Shared Lock - The row is locked for update. However, readers are allowed to read. Multiple transactions are allowed to acquire shared locks.

Major points

If the transaction has shared lock on resource, other transaction cannot acquire exclusive lock on it.
A process cannot acquire a shared lock on a resource that is locked by an exclusive lock.

Optimistic - Let multiple transactions be allowed to update the row concurrently. One one will succeed and others will fail.
Pessimistic - Only one transaction is allowed to update the row. Others are put to wait.

What happens when a transaction tries to read a row updated by another transaction?

Problems when transaction isolation is not done

Dirty Read — Let’s take a situation where one transaction updates a row or a table but does not commit the changes. If the database lets another transaction read those changes (before it’s committed) then it’s called a dirty read. Why? Let’s say the first transaction rolls back its changes.

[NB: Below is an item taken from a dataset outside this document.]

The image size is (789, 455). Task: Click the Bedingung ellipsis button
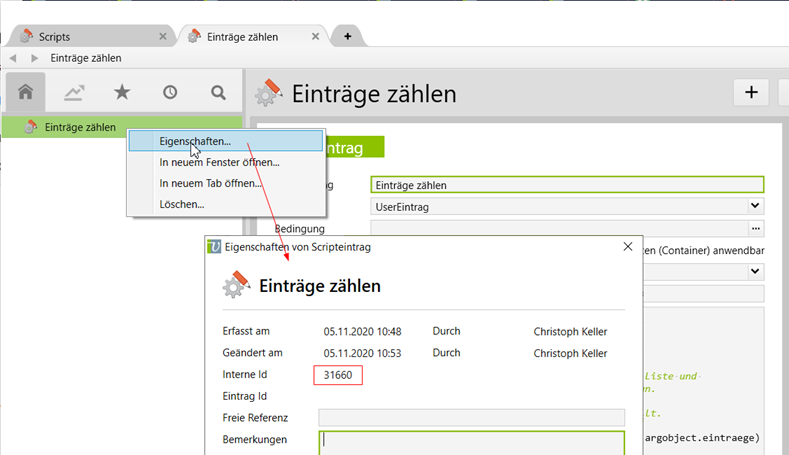pyautogui.click(x=755, y=228)
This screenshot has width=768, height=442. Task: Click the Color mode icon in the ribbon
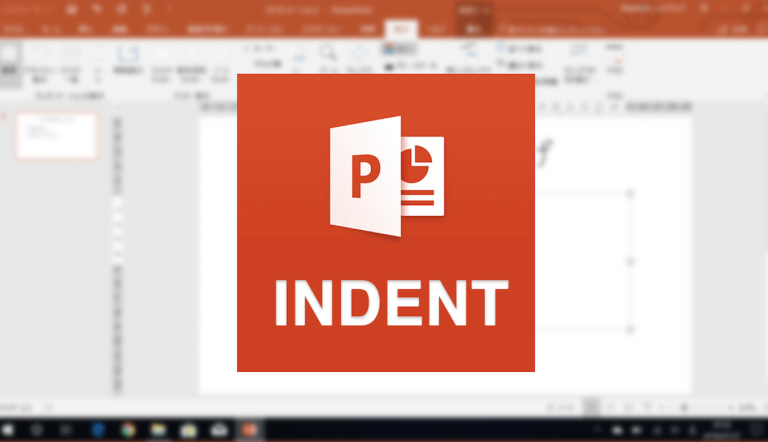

The other transaction which read the row/table has stale data.
Non-repeatable read — Another side effect of concurrent execution of transactions is that consecutive reads can retrieve different results if you allow another transaction to do updates in between
Phantom read — In a similar situation as above, if one transaction does two reads of the same query, but another transaction inserts or deletes new rows leading to a change in the number of rows retrieved by the first transaction in its second read, it’s called a Phantom read.

Read uncomitted - This level of isolation lets other transactions read data that was not committed to the database by other transactions.
Read committed — This, as the name suggests, lets other transactions only read data that is committed to the database. While this looks like an ideal level of isolation, it only solves the dirty read problem mentioned above. If a transaction is updating a row, and another transaction tries to access it, it won’t be able to. But this can still cause non-repeatable and phantom reads because this applies only to updates and not read queries.
Repeatable read - To counter the transactions from getting inconsistent data, we need a higher level of isolation and that is offered by repeatable read. In this, the resource is locked throughout the transaction. So, if the transaction contains two select queries and in between, if another transaction tries to update the same rows, it would be blocked from doing so. This isolation level is not immune to phantom reads though it helps against non-repeatable reads. This is the default level of isolation in many databases.
Serializable — This is the highest level of isolation. In this, all concurrent transactions “appear” to be executed serially. Pay attention to how I said it appears to be. That’s because it’s not truly serially or sequentially executed. This level works against phantom reads as well.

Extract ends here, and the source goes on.